Without going any further into the labyrinth that is WPF and XAML, because one could easily write volumes on it, let's run this with IronRuby.

require 'PresentationFramework'
require 'PresentationCore'

@window = System::Windows::Markup::XamlReader.parse('my_xaml.xaml', 'r').read)

WPF's Application.Run method takes a Window as it's argument. Looking back to our XAML, you can see that our root element is a Window, and that is what gets returned after parsing. All of the controls defined within the XAML are returned as a tree of controls reflecting the structure of the XAML document, with the Window as the root, StackPanel as the only child of Window, Rectangle and TextBlock as the children of StackPanel, etc. You can also address named controls like so:

@window.find_name("mySquare").class # => "System::Windows::Shapes::Rectangle"

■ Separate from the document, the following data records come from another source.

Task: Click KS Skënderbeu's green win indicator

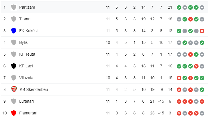Action: click(x=202, y=89)
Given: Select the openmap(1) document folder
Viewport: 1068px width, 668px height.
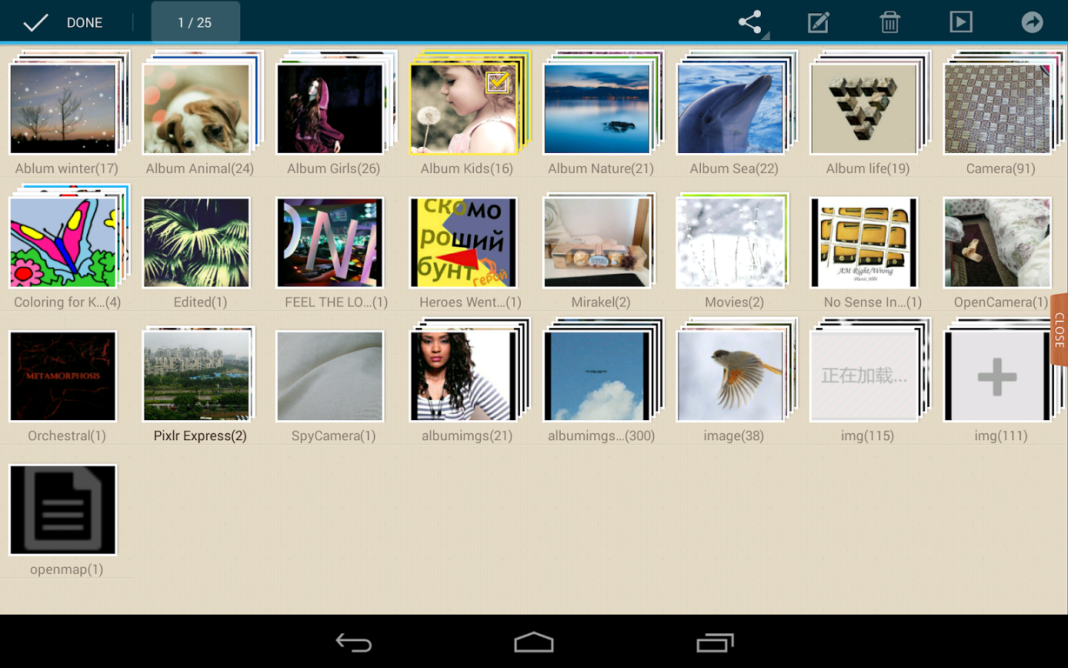Looking at the screenshot, I should (63, 510).

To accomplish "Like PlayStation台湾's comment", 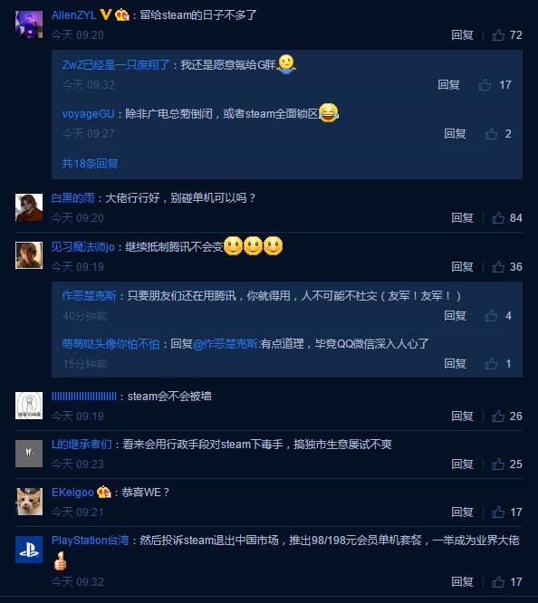I will click(498, 582).
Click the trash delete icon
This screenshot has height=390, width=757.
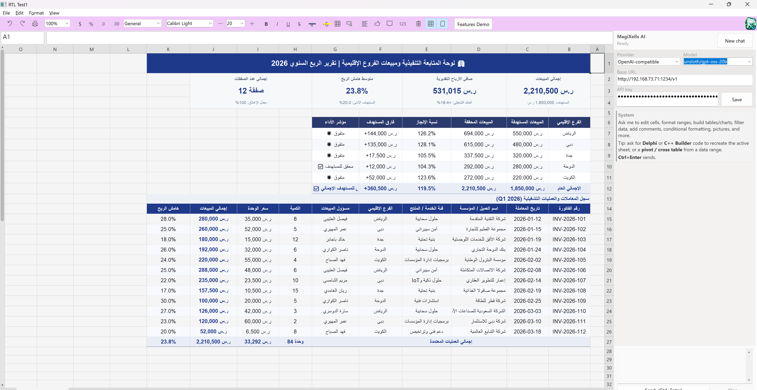(x=418, y=24)
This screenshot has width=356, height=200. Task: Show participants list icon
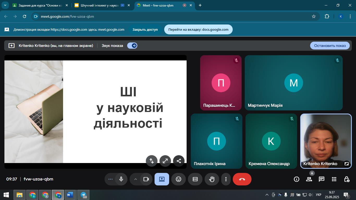[x=309, y=179]
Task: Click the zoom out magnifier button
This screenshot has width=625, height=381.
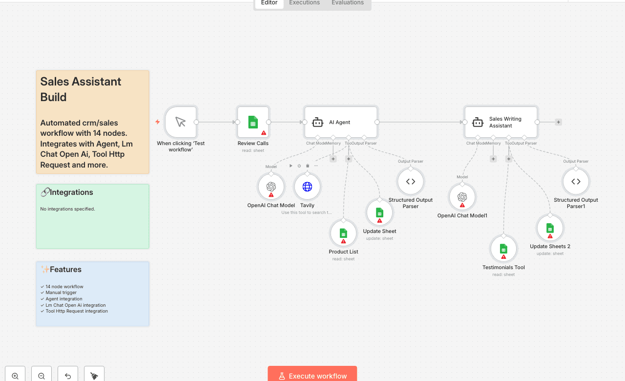Action: click(42, 376)
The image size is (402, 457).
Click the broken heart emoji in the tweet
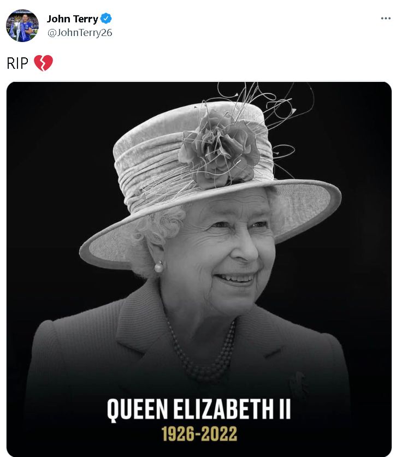pyautogui.click(x=44, y=63)
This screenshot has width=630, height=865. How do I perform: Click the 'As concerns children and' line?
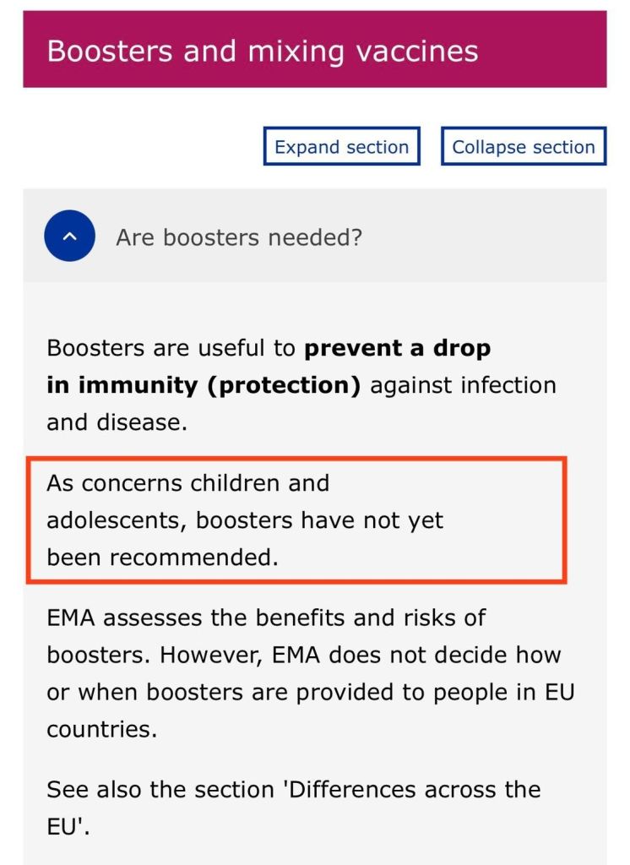tap(187, 483)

A Side-note on Inheriting from CLR Classes

We've covered compatibility, interoperability but only briefly extendability. I think I have made clear how closely IronRuby integrates with .NET - even to the point where you can extend your CLR classes using inheritance. To demonstrate this, I'd like to revisit the Person class we built in C# in my previous article.

namespace MyClassLibrary
    public class Person
        public string Name { get; set; }

        public string Introduce()
            return String.Format("Hi, I'm {0}", Name);

Let's extend it using Ruby, and model a programmer and their drinking habits.

require 'MyClassLibrary.dll'

class Programmer < MyClassLibrary::Person
    ACCEPTABLE_DRINKS = [:coffee, :tea, :cola, :red_bull]

    def drink(liquid)
        if ACCEPTABLE_DRINKS.include? liquid
            puts "Mmm... #{name} likes code juice!"     
            raise "Need caffeine!"

me = = "Edd"
puts me.introduce

A Brief Note on Verbosity

Personally, I don't mind verbose chaining of references in my code as long as it doesn't interfere with performance - as evidenced in the example above. While I love clean code, there's a certain feeling of safety that comes with the terse explicitness of long-winded addressing and the describing of objects as opposed to ambiguity (not unlike this sentence). However, when working with IronRuby, even I grow tired of typing System::Whatever::Something. Some people enjoy simply assuming namespaces and forgetting about them, regardless of the language they're using. Don't worry, IronRuby has those guys covered.

Because .NET namespaces are modules in IronRuby it is completely possible to, with a call to include, bring the contents of a .NET namespace into context of your IronRuby code - just as you would if you wanted to bring in an 'organic' Ruby module. To refactor the style of the above example, I could place the following at the top of my Clock class:

class Clock
    include System::Windows::Shapes
    include System::Windows::Media
    include System::Windows::Threading
    # and so on...

And by doing so, reduce calls to to simply or references to System::Windows::Threading::DispatcherPriority.Render to a friendlier DispatcherPriority.Render.

Another way to DRY up your IronRuby code and deal with these very long names that occur frequently in the .NET framework is by using namespace aliasing, achievable with an assignment.

require 'System.Windows.Forms'

WinForms = System::Windows::Forms


I hope by now you can understand better how IronRuby interoperates with .NET and how you can harness the .NET framework with the dynamic nature and elegant idioms of the Ruby language.

The manner and parlance of Ruby that makes it a joy to work with sets of data is, of course, present in IronRuby — couple that with WPF's capability to produce graphics and I hope you can visualise the possibilities of data visualisation using these two things. Using IronRuby to create visual representations of data and infographics is very exciting to me. Although today, with this project, we're only presenting one simple piece of information - the time - the potential is grand.